Ora a partir do momento em que o prazo é um elemento próprio da essência do contrato de arrendamento – e também do de duração ilimitada  - quando as partes expressamente nada refiram a respeito da pretendida duração limitada deste, e estipulem prazo para o mesmo diferente do de cinco anos, não poderá sustentar-se estar em causa contrato de duração limitada, pois que nessas circunstâncias não é inequívoco que as partes quiseram vincular-se desse modo. Bem pelo contrário, e como a apelante o põe em relevo nas alegações da presente apelação: o recurso ao prazo contratual de um ano é típico dos contratos de arrendamento vinculisticos … pelo que estipular um prazo de um ano resulta ambíguo relativamente ao carácter limitado ou ilimitado da duração do contrato.
E essa ambiguidade, no caso do contrato dos autos, não resulta afastada com os mais dizeres da referida cláusula 3ª, pois que nela apenas se acrescenta, também ambiguamente, «renovável por iguais períodos, se não for denunciado nos termos legais…»   
O estabelecimento de um prazo de um ano mostra-se incompatível com o regime de duração efectiva e não permite afirmar a existência da inequivocidade exigida pelos arts 98º/1 e 117º/1 do RAU.

No caso do contrato dos autos há ainda um elemento coadjuvante no sentido de se não está na presença de contrato de duração limitada e que resulta do teor da sua cláusula 7ª, referente à cessão da posição contratual, na medida em que ficou estipulado que «a senhoria autoriza o inquilino a ceder as instalações objecto do presente contrato a qualquer outro serviço do Ministério da Justiça, ou de qualquer outro Ministério». Com efeito, que necessidade é que se poderia ter de uma cláusula deste tipo num contrato de duração de um ano que se quisesse de duração limitada?

Um declaratário normal, colocado na posição do declaratário real, entenderia a cláusula 3ª do contrato (conjugada com a 7ª) como referente a um contrato de duração ilimitada.
Por outro lado, atribuir-se àquela cláusula o sentido de valer como cláusula referente a um contrato de duração limitada, implicaria que esse sentido não colhesse o mínimo de correspondência com o texto do documento como o exige o nº 1 do art 238º para os negócios formais.
 
Donde se conclui que o contrato dos autos é um contrato de duração ilimitada, e que, consequentemente, a comunicação operada pelo R. com vista à respectiva extinção, não pode qualificar-se como de “revogação” para o efeito do art 100º/4 (ex vi do art 117º/2 e 123º), mas apenas como de “denúncia” para o fim da renovação em curso.

::::::::::

**Instruções**. No texto sobre o contrato de arrendamento, a que entidades a cláusula 7ª autoriza o inquilino a ceder as instalações?

**Material fornecido**.
::::::::::

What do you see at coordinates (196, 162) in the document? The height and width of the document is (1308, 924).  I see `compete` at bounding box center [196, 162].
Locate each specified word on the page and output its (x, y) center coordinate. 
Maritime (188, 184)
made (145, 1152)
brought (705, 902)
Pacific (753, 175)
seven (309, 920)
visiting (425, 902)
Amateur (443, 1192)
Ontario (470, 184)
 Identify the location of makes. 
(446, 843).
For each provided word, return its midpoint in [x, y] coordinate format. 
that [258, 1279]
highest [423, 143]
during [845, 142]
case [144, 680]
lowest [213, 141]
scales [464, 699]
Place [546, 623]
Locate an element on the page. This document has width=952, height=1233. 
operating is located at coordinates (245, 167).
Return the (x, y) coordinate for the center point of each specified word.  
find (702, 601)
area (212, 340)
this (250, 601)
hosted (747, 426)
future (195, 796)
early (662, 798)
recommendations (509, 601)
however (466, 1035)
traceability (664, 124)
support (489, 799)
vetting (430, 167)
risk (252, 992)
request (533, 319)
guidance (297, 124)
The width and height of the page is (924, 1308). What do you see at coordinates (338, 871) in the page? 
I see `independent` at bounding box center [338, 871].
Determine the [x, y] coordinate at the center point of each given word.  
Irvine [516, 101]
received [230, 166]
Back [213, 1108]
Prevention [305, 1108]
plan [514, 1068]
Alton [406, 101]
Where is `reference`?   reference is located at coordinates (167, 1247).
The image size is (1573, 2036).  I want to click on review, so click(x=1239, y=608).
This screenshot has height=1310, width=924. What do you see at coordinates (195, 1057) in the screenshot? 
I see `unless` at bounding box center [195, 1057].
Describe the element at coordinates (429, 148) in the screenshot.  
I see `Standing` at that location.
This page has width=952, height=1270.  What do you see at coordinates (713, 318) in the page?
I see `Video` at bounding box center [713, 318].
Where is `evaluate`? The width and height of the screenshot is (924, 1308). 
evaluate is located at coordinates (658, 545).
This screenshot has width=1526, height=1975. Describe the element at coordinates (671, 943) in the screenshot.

::::::::::

**Resposta ao exercício**. A qualquer outro serviço do Ministério da Justiça ou de qualquer outro Ministério.